Turkish politician (1877–1942)

Gümülcineli İsmail Hakkı Bey (1877–1942) was a liberal politician in the late Ottoman Empire, who was a member of the Freedom and Accord Party.

== Biography ==

=== Early years ===
He completed his primary, secondary and five-year Sanjak İdadîsı education in Gümülcine (Komotini). He completed the rest of his İdadîsi education at Edirne Leyli İdadîsi and graduated in 1899. He graduated from Mekteb-i Hukuk in 1904. After graduation, he worked as a lawyer in Komotini and was involved in agriculture. In 1906-1907, he joined the Committee of Union and Progress and worked for the spread of the society in the region. During the Young Turk Revolution, he was the president of the CUP Komotini branch. Since he was twenty-four years old, it was not possible for him to be elected as a deputy in the 1908 elections. For this reason, his age was increased by eight years and he was unanimously elected as a deputy for Komotini.

=== His political life ===
He was a member of the Constitutional Council [Kanun-ı Esasi encümeni] in the Chamber of Deputies; he was the chairman of the Layiha and İstid'â Council. He was also a member of the board of directors and the vice chairman of the CUP. He was also elected as a member of the Extraordinary Council [Encümen-i Fevkalâde] established after the 31 March Incident. He advocated for İsmail Kemal Bey's innocence, asserting that he was not involved in the incident.

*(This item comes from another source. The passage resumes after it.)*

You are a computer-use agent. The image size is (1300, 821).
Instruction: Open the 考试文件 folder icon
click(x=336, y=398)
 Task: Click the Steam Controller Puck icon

He also opposed the death sentences given by the Martial Court due to the Adana Massacre. These and similar incidents lead to İsmail Hakkı's disassociation from the CUP. He had now begun to harshly criticize the policies followed by the Union and Progress Society. On 21 February 1910, he resigned as the vice president of the CUP and became president of a new political formation: the People's Party [Ahali Fırkası]. As the party president, he continued his harsh criticisms of the Unionists. He and his party joined the Freedom and Accord Party, which was founded on 21 November 1911.

After the invasion of Tripoli by Italy, he proposed the impeachment of İbrahim Hakkı Pasha, Mahmud Şevket Pasha, and all the CUP-supported cabinets. He was elected president of the Freedom and Accord Party congress of June 7, 1912. He was among the politicians who supported the Saviour Officer intervention, which resulted in the fall of the Union and Progress-supported government of Mehmed Said Pasha. İsmail was arrested following the Bab-ı Ali Raid; however, he was released after giving assurances that he would stay away from politics. When the Mahmud Şevket Pasha government was established, he also took part in the Taklib-i Hükümet attempt to eliminate the government. After the assassination of Mahmud Şevket Pasha, he was sentenced to death in absentia. During World War I, he continued his opposition to the CUP dictatorship by publishing in newspapers such as Al-Ahram in Egypt and Beyanü'l Hak and Mücahade in Thessaloniki. Following the signing of the Armistice of Mudros, he returned to Istanbul on 24 February 1919.

He was appointed as the Governor of Bursa by the Damat Ferit Pasha government. With the conclusion of the Turkish War of Independence, he was included in the list of 150. He died in Paris on August 22, 1945.